- _Task directions_:
Search the listing for the string "Given" and copy every line that contains it.

- _Provided records_:
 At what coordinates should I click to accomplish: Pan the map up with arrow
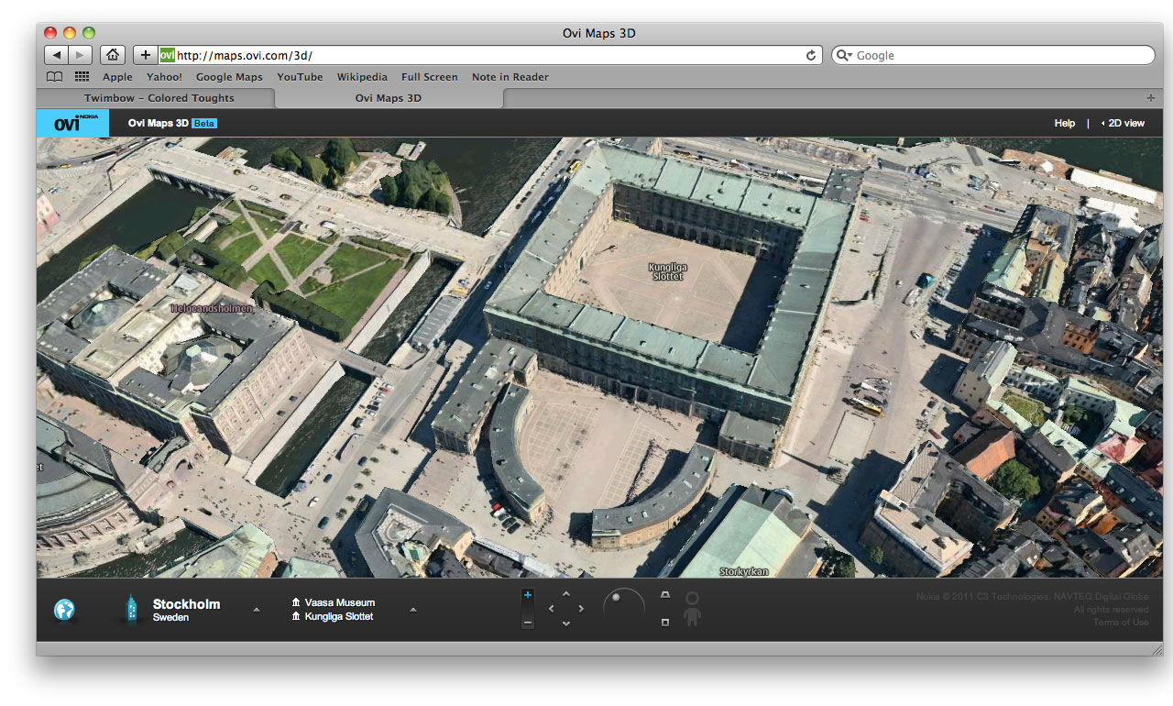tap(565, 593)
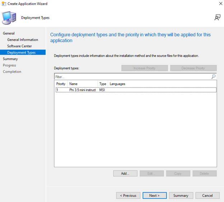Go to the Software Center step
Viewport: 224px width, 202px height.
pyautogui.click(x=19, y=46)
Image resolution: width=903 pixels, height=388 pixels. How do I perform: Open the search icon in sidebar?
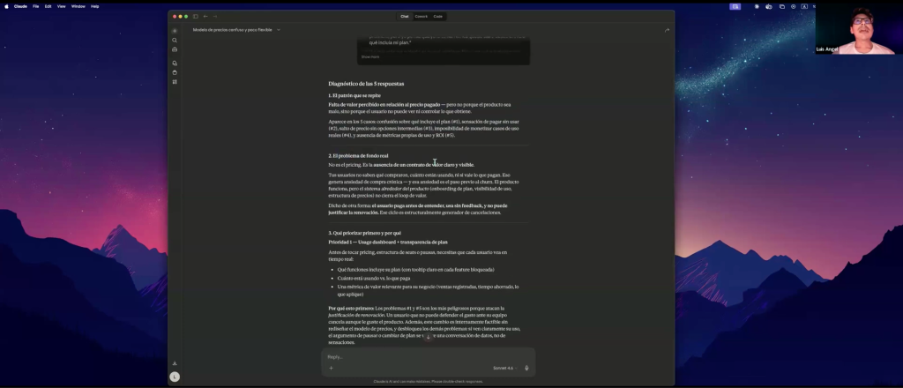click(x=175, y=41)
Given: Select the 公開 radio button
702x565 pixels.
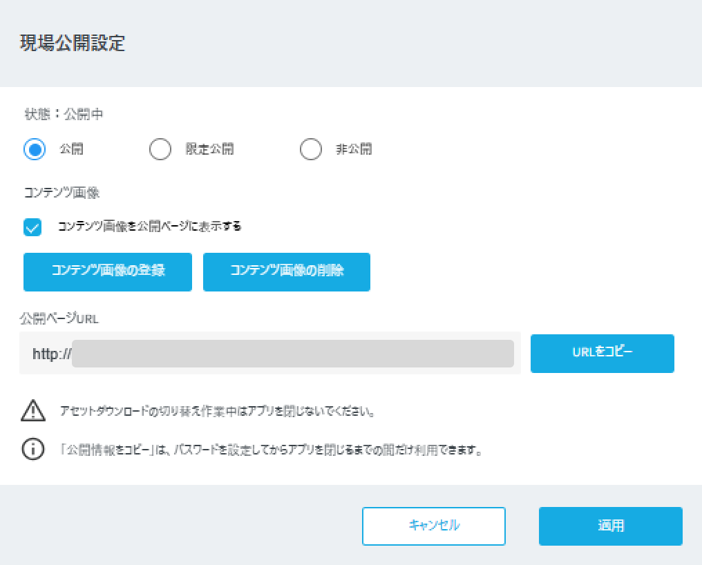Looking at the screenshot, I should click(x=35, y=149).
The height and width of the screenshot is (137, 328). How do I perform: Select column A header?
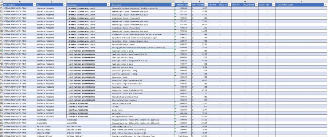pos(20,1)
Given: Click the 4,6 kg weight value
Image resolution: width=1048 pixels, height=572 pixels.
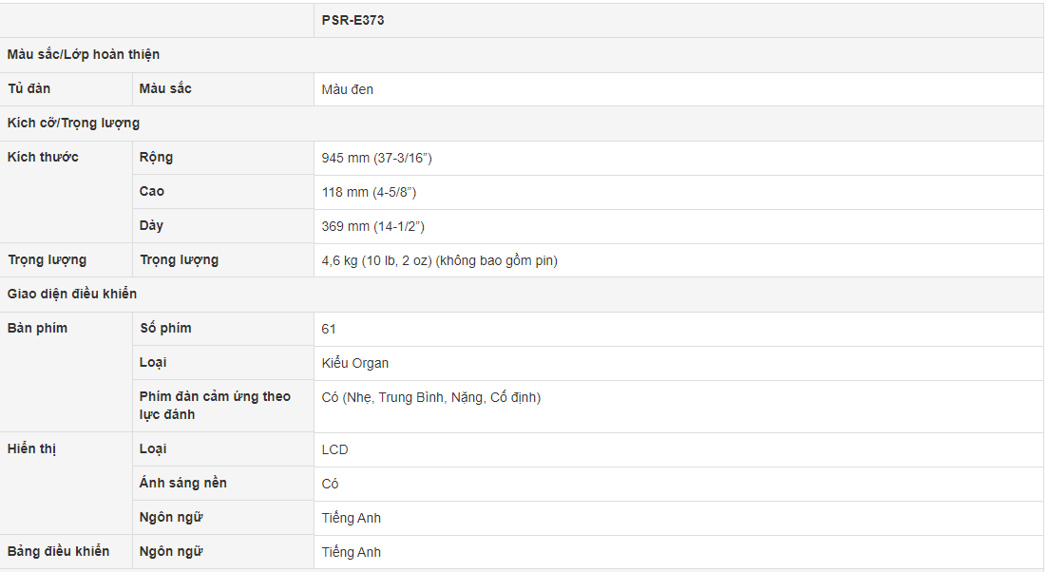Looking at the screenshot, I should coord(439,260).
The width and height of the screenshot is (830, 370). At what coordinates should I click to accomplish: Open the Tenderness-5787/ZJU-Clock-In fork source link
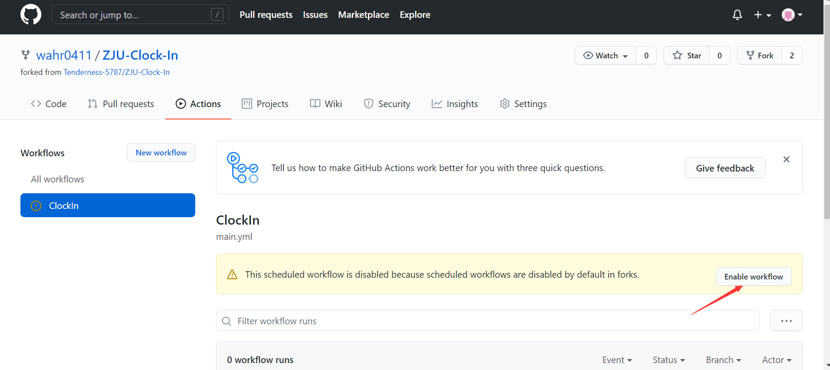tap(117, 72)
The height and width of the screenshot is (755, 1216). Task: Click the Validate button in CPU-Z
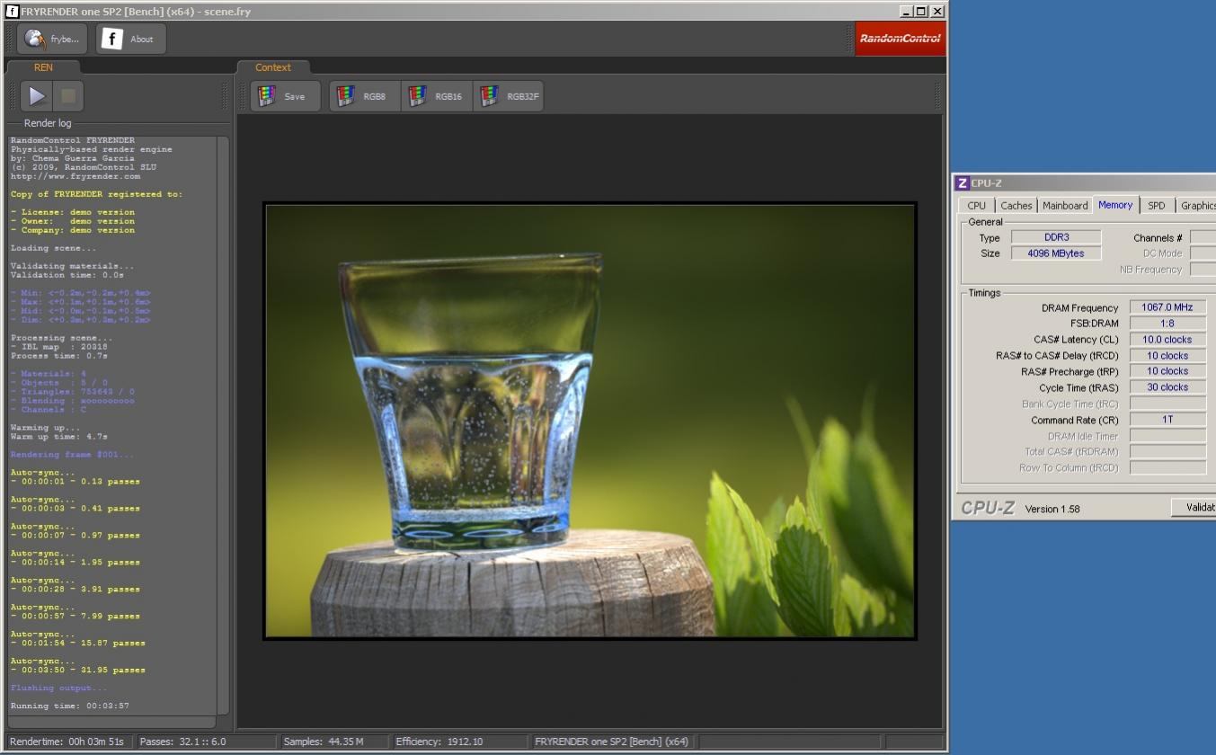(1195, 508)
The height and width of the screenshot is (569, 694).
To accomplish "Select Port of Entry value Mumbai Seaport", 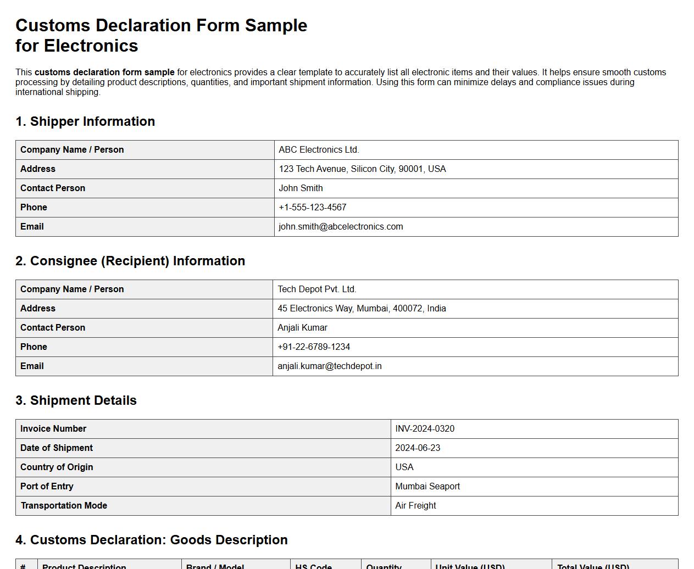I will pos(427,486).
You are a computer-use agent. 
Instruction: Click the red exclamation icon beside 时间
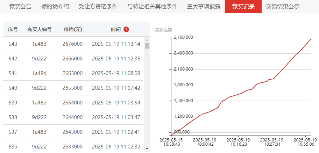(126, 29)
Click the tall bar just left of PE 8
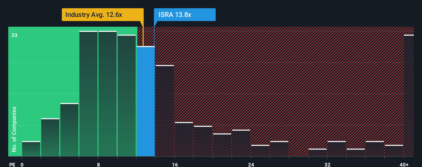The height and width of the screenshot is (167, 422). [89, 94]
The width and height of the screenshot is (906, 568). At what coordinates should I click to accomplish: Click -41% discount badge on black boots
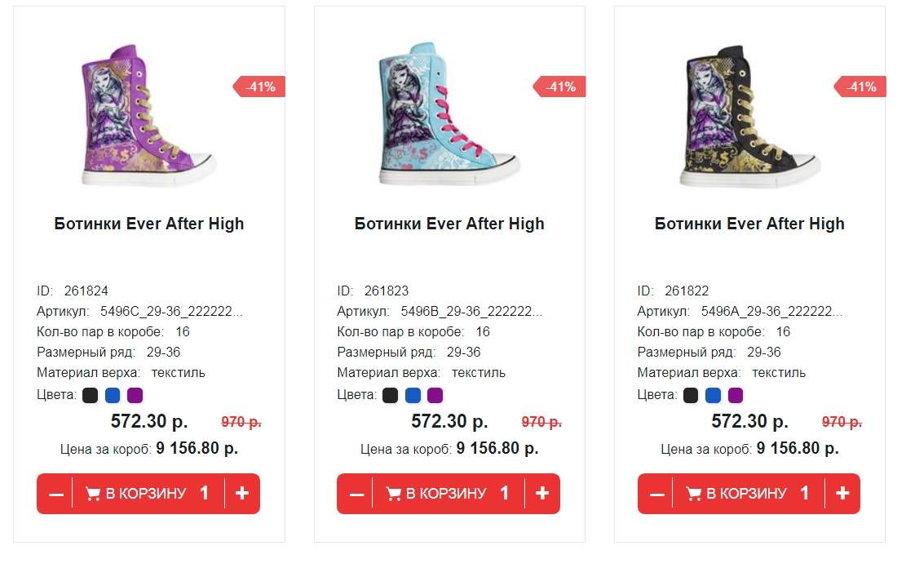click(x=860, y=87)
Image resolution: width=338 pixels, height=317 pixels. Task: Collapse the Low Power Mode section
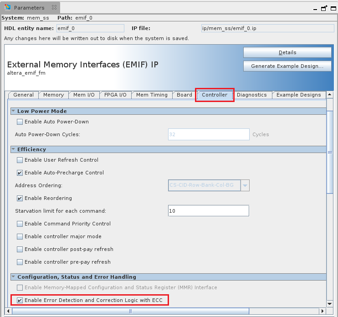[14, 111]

- _Exercise solution_:
Given: Select the 公開 radio button
Given: Click the 4,6 kg weight value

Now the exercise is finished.